At Hobson’s trial, Smith and Weston completely disavowed the statements they had given Dyra and Harper materially contradicted hers. Smith and Weston testified that they falsely implicated Hobson in the hope of receiving leniency in unrelated cases; Weston also alleged that Dyra threatened to charge him with Tate’s murder unless he signed the statement. Harper recanted only a portion of her statement that implicated her brother, saying that she had falsely been led to believe that she would help him avoid prosecution by signing the statement, which the police prepared. In rebuttal, Dyra testified that when he obtained the statements from Smith and Weston he had been unaware of charges pending against them.

In finding Hobson guilty, Judge Ford stated on the record that he relied on the recanted statements.
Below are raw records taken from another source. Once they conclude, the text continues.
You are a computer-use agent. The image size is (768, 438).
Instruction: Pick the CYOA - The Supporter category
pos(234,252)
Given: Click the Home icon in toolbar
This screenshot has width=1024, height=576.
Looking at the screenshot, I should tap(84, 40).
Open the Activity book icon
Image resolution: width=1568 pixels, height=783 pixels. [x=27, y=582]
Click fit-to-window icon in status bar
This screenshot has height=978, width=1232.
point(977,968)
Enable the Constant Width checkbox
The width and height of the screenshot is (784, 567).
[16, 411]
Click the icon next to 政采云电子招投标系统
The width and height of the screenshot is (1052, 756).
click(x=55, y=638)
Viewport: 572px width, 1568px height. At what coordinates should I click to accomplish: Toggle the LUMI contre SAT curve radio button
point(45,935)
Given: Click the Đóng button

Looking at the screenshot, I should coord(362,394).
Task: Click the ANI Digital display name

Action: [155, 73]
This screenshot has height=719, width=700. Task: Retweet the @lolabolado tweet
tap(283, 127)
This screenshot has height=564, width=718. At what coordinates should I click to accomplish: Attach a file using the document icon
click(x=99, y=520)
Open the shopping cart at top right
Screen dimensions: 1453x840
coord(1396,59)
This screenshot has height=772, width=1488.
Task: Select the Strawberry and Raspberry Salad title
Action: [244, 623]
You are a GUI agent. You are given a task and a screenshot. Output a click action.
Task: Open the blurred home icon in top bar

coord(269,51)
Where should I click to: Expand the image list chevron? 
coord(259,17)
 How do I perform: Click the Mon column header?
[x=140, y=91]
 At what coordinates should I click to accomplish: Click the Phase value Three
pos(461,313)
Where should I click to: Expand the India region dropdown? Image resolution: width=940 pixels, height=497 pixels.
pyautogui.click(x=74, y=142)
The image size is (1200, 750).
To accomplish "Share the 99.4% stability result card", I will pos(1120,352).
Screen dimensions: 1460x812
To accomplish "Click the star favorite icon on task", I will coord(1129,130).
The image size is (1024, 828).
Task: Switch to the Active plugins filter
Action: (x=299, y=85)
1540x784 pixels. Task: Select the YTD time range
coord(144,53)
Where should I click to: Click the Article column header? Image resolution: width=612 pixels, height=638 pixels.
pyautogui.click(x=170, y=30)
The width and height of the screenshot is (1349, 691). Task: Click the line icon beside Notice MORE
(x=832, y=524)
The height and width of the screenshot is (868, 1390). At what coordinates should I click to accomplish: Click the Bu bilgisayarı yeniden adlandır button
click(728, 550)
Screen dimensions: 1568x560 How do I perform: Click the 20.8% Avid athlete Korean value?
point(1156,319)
The Illinois Appellate Court affirmed Hobson’s conviction in 2007. Hobson then filed a petition for post-conviction relief, presenting evidence not only that Dyra knew about charges pending against Smith and Weston when he interrogated them but that they indeed had received leniency after signing their statements and reiterating the substance of the statements before the grand jury that indicted Hobson.

Indeed, Smith had faced a sentence of up to 18 years for drug possession, but just two days after testifying before the grand jury received a sentence requiring him to serve just 90 days, and, when interrogated by Dyra, Weston had been under arrest on an outstanding warrant that was dropped.

Ford denied a hearing on Hobson’s post-conviction hearing without a hearing in 2011. On appeal, the Appellate Court considered the issues raised in Hobson’s opinion, as well as an issue that he had not raised — that his trial attorney had failed to object to the admission of the hearsay on which Ford had relied finding Hobson guilty.

In March 2014, the Appellate Court held that Hobson had been denied effective assistance of counsel and remanded the case to Ford for a hearing on petition for post-conviction relief, saying: “We find that Hobson has made a substantial showing of a reasonable probability that he would have achieved a better result if his trial counsel had not committed unprofessional errors.”

Some 31 months after the remand, the case remains pending before Ford. It is one of several cases in which Ford’s denials of post-trial evidentiary hearings have been reversed and remain pending. Others are the cases of Reynoldo Munoz, 47, who now is nearing parole in a murder case, and Syboo Phillips, 41, who has a little more than a decade to serve for a second-degree and attempted murder case.

Other cases

Of 16 Ford reversals reviewed by Injustice Watch, his abuses of discretion favored the prosecution in all but three. One of the outliers was the case Injustice Watch summarized on Friday in which the defendant was a suburban police officer, Jason Leavitt.

The other two were narcotics cases in which the Appellate Court held that Ford had improperly suppressed prosecution evidence. On remand, Jason Daniel was found not guilty of drug possession. Prosecutors dropped charges against José Contreras.

The Chicago Council of Lawyers rated Ford “not qualified” for retention in the Nov. 8 election, but the Chicago Bar Association and Illinois State Bar Association rated him qualified.